Lightwood was at home when he got to the Chambers, and had dined alone there. Eugene drew a chair to the fire by which he was having his wine and reading the evening paper, and brought a glass, and filled it for good fellowship's sake.

'My dear Mortimer, you are the express picture of contented industry, reposing (on credit) after the virtuous labours of the day.'

'My dear Eugene, you are the express picture of discontented idleness not reposing at all. Where have you been?'

'I have been,' replied Wrayburn, '—about town. I have turned up at the present juncture, with the intention of consulting my highly intelligent and respected solicitor on the position of my affairs.'

'Your highly intelligent and respect solicitor is of opinion that your affairs are in a bad way, Eugene.'

'Though whether,' said Eugene thoughtfully, 'that can be intelligently said, now, of the affairs of a client who has nothing to lose and who cannot possibly be made to pay, may be open to question.'

'You have fallen into the hands of the Jews, Eugene.'

'My dear boy,' returned the debtor, very composedly taking up his glass, 'having previously fallen into the hands of some of the Christians, I can bear it with philosophy.'

'I have had an interview to-day, Eugene, with a Jew, who seems determined to press us hard. Quite a Shylock, and quite a Patriarch. A picturesque grey-headed and grey-bearded old Jew, in a shovel-hat and gaberdine.'

'Not,' said Eugene, pausing in setting down his glass, 'surely not my worthy friend Mr Aaron?'

'He calls himself Mr Riah.'

'By-the-by,' said Eugene, 'it comes into my mind that—no doubt with an instinctive desire to receive him into the bosom of our Church—I gave him the name of Aaron!'

'Eugene, Eugene,' returned Lightwood, 'you are more ridiculous than usual. Say what you mean.'

'Merely, my dear fellow, that I have the honour and pleasure of a speaking acquaintance with such a Patriarch as you describe, and that I address him as Mr Aaron, because it appears to me Hebraic, expressive, appropriate, and complimentary.

Notwithstanding which strong reasons for its being his name, it may not be his name.'

'I believe you are the absurdest man on the face of the earth,' said Lightwood, laughing.

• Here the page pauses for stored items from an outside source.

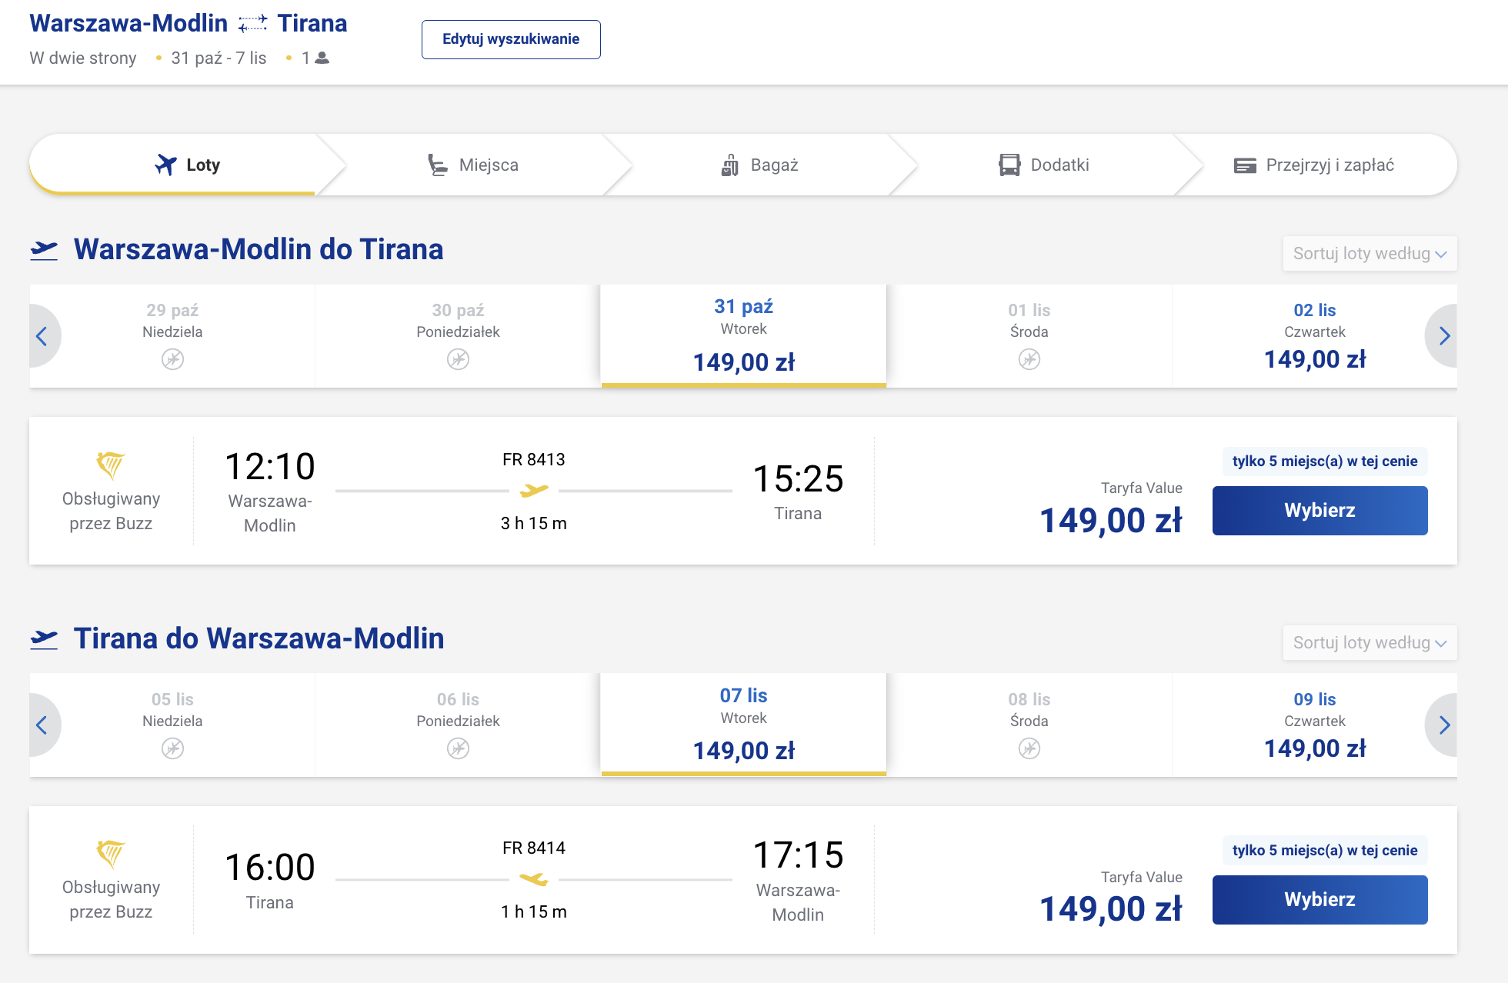The image size is (1508, 983).
Task: Click the Miejsca seat icon
Action: click(x=438, y=165)
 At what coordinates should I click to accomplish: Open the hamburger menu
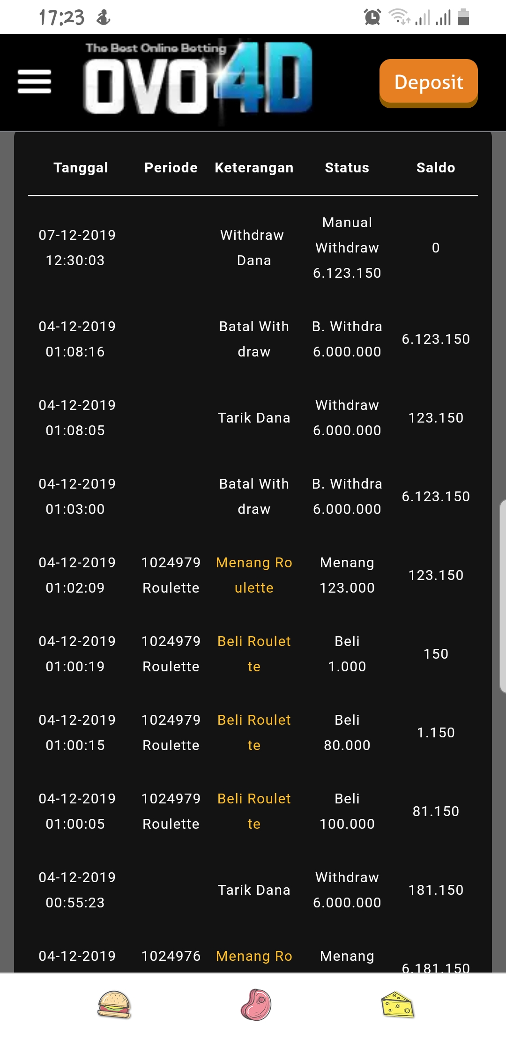[x=34, y=82]
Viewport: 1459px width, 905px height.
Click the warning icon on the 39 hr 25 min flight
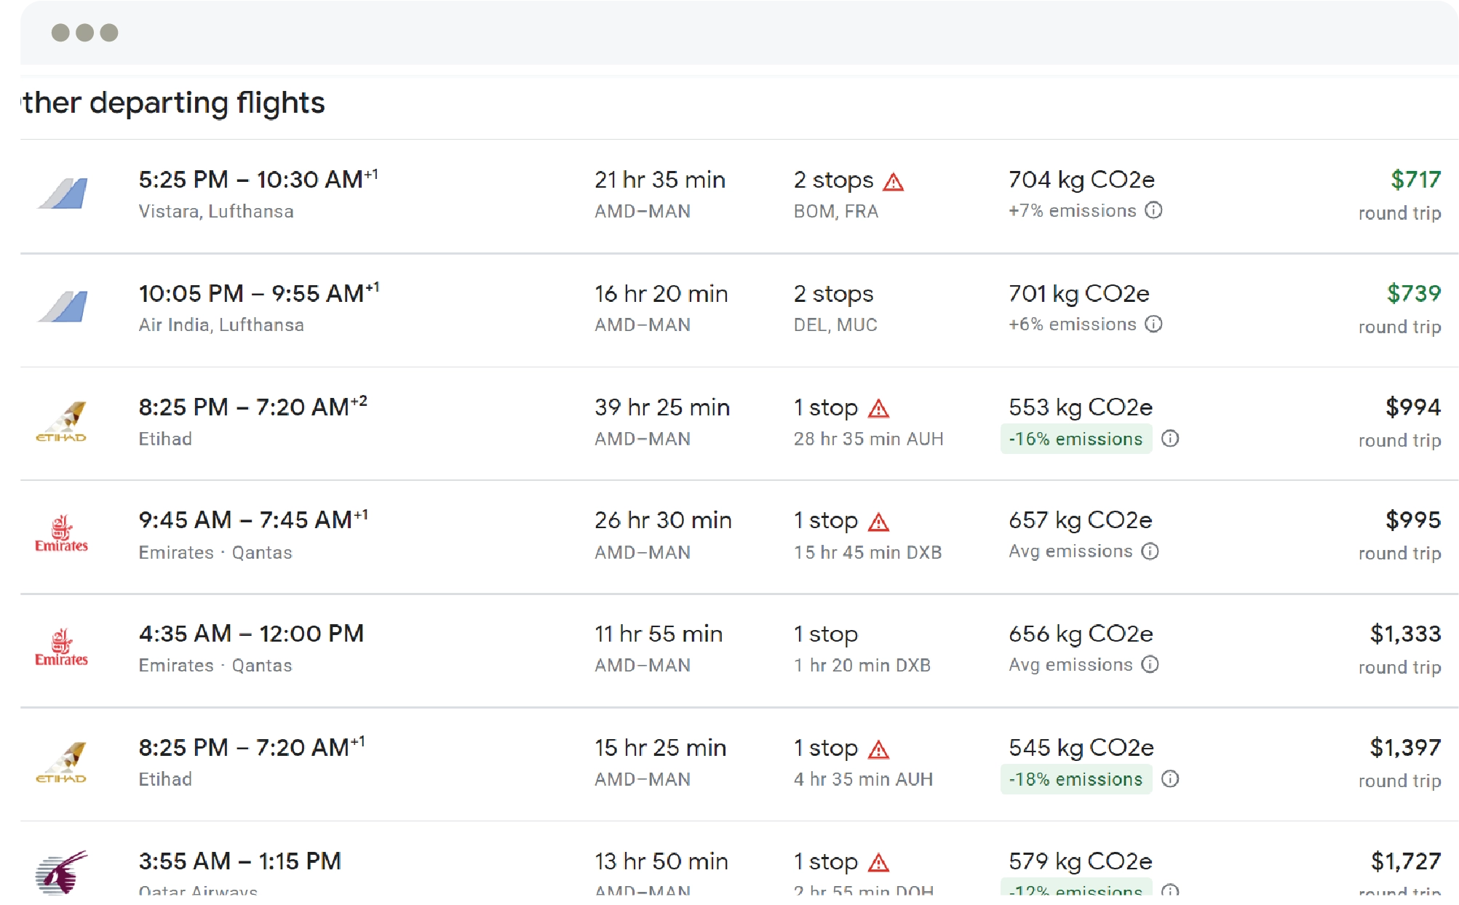(880, 409)
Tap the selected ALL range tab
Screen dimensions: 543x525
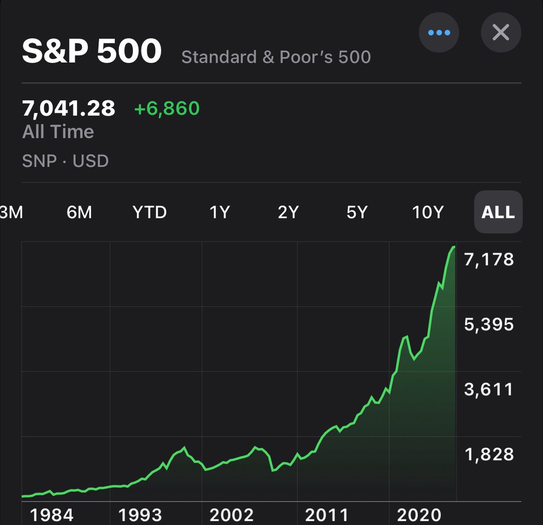point(498,212)
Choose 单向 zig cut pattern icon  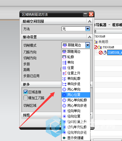(64, 63)
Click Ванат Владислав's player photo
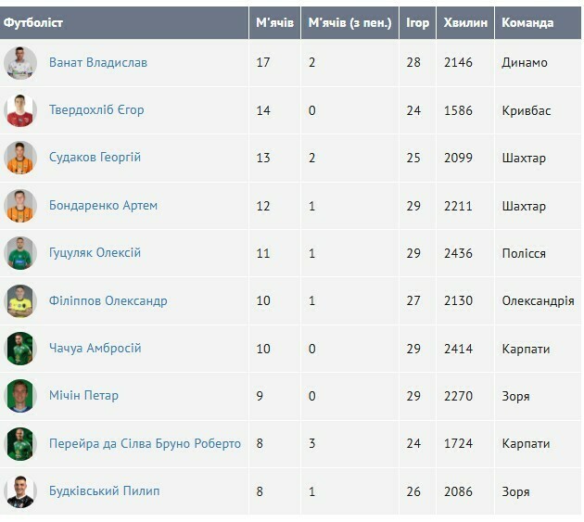Screen dimensions: 584x522 pyautogui.click(x=19, y=63)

'Not at all, I assure you. Did he mention that he knew me?'
'He did not. He only said of you that he expected to be paid by you.'

'Which looks,' remarked Eugene with much gravity, 'like NOT knowing me. I hope it may not be my worthy friend Mr Aaron, for, to tell you the truth, Mortimer, I doubt he may have a prepossession against me. I strongly suspect him of having had a hand in spiriting away Lizzie.'

'Everything,' returned Lightwood impatiently, 'seems, by a fatality, to bring us round to Lizzie. "About town" meant about Lizzie, just now, Eugene.'

'My solicitor, do you know,' observed Eugene, turning round to the furniture, 'is a man of infinite discernment!'
'Did it not, Eugene?'

'Yes it did, Mortimer.'

'And yet, Eugene, you know you do not really care for her.'

Eugene Wrayburn rose, and put his hands in his pockets, and stood with a foot on the fender, indolently rocking his body and looking at the fire. After a prolonged pause, he replied: 'I don't know that. I must ask you not to say that, as if we took it for granted.'

'But if you do care for her, so much the more should you leave her to herself.'

Having again paused as before, Eugene said: 'I don't know that, either. But tell me. Did you ever see me take so much trouble about anything, as about this disappearance of hers? I ask, for information.'
'My dear Eugene, I wish I ever had!'

'Then you have not? Just so. You confirm my own impression. Does that look as if I cared for her? I ask, for information.'
'I asked YOU for information, Eugene,' said Mortimer reproachfully.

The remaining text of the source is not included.